Moat Analysis: Rating 2/5
Moat Rating: 2 / 5
- Intangible assets: + The value of their software solutions. The company also owns many brands across different sectors.
- Switching costs: + Although the software itself is not complex, the switching costs are high. A customer would have to go through much effort to change providers. This has the ability to create lock-in.
- Network Effects: - No significant network effects.
- Cost Advantages: - Does not appear to have sustainable cost advantages, although its solutions are meant to be affordable.
- Size Advantages: - Many large competitors exist in the industries it operates within.
Overall, the company appears to possess weak to average moats. The company is showing potential, but there is still much room for improvement. Although the business is in growing industries, and seems to have a tailored product offering, competitors exist in all of the industries it operates.
Risks to the Moat and Business Resilience
Several risks could pose a threat to the company’s moat and business resilience:
- Increase in competition: The biggest threat comes from new and old competitors entering its space and providing more targeted services. This could especially threaten areas where their software isn’t as robust.
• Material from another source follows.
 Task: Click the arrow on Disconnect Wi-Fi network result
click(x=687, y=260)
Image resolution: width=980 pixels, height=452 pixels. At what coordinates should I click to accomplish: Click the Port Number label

- Slowing growth: The company must continue to provide robust revenue growth to create value for shareholders. Failure to acquire new users or increase profits may lower the price significantly.
- Acquisition Integration Risks: Over the past few years, many acquisitions have occurred that have not yet seen a significant return. Poor integration with acquired businesses can lead to a drag in the long-term.
- High dependence on acquisition: A large portion of the revenue and growth comes from its acquisitions. This also exposes it to the risk of overpaying for acquisitions.
- Customer Acquisition Costs: If EverCommerce’s customer acquisition costs increase and the price of acquiring new customers becomes unsustainable, then that could become a serious problem.
Understandability: Rating 3/5
The business is moderately easy to understand, because while the overall business model is easily digestible, one has to dive deeper to understand different business models of different offerings.
- The concept of vertically-integrated SaaS solutions for service-based companies is clear.
- However, some of the financial metrics are complex, requiring a good understanding of accounting.
- Some of the finer points of their customer offerings will require further research to fully understand.
Overall, the business is relatively easy to understand, but requires more research than some simpler business models.
Balance Sheet Health: Rating 4/5
- The company seems well-capitalized. They have a good amount of assets relative to debt. This helps create a stronger financial position to grow in the future.
- The company doesn’t have issues repaying short-term loans or debt obligations. Liquidity seems to be relatively strong.
- Despite a healthy balance sheet, continued losses are still present and something that must be monitored. The negative book value of equity, due to consistent losses, may require some restructuring or asset sales in the future.
Overall, the company appears to have a strong financial position with certain vulnerabilities, which give it a slightly less than excellent score.